Problem to work on => Every line of the entries below that mentions "Collection" is to be copied out.
#### Given data ####
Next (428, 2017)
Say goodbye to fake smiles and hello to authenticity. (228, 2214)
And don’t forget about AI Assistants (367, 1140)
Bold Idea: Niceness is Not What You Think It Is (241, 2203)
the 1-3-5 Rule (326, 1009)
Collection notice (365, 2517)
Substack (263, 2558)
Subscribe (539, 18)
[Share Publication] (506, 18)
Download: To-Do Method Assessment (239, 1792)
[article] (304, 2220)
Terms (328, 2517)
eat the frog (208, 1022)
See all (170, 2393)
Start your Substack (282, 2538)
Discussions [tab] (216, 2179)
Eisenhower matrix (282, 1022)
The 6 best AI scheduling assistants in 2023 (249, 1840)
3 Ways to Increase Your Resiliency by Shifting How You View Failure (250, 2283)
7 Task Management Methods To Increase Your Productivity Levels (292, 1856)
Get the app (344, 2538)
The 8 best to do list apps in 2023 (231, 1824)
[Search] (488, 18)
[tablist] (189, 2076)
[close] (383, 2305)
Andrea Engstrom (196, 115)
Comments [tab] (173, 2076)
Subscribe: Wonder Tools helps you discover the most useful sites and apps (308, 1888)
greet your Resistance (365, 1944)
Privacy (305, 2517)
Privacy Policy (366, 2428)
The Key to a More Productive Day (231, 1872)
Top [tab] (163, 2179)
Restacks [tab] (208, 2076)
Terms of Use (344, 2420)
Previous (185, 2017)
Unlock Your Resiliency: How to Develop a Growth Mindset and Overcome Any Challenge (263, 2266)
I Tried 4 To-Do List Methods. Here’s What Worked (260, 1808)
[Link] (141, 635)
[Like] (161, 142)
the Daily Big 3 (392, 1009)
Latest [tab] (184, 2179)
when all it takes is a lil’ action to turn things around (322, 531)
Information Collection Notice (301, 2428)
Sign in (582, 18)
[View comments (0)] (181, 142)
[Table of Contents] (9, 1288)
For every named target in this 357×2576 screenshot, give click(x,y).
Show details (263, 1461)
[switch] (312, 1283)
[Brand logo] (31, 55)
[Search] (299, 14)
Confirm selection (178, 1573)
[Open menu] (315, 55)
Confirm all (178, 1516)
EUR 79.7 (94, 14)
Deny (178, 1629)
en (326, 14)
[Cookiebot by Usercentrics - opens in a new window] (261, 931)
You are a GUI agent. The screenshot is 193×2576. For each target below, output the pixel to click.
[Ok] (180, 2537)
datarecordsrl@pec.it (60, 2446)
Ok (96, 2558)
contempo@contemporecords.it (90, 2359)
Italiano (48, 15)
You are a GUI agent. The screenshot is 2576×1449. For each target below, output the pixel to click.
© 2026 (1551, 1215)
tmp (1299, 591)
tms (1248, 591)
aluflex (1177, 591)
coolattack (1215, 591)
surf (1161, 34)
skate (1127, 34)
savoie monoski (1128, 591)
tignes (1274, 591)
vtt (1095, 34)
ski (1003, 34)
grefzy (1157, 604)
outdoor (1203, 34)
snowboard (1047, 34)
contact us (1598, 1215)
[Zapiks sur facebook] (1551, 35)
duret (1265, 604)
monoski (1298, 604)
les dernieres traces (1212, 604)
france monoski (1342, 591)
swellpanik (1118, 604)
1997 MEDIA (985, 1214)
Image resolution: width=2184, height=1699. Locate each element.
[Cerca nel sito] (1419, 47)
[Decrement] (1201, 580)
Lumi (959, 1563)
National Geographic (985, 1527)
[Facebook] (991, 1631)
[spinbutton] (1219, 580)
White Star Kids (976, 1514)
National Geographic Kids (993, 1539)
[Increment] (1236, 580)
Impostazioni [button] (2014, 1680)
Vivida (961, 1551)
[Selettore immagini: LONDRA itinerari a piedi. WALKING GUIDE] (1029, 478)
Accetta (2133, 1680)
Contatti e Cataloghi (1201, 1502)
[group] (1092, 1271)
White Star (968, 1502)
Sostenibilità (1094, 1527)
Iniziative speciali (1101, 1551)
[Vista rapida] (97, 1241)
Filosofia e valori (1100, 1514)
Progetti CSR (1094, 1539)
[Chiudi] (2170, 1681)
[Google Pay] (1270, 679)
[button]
####
Solution =>
Collection notice (365, 2517)
Information Collection Notice (301, 2428)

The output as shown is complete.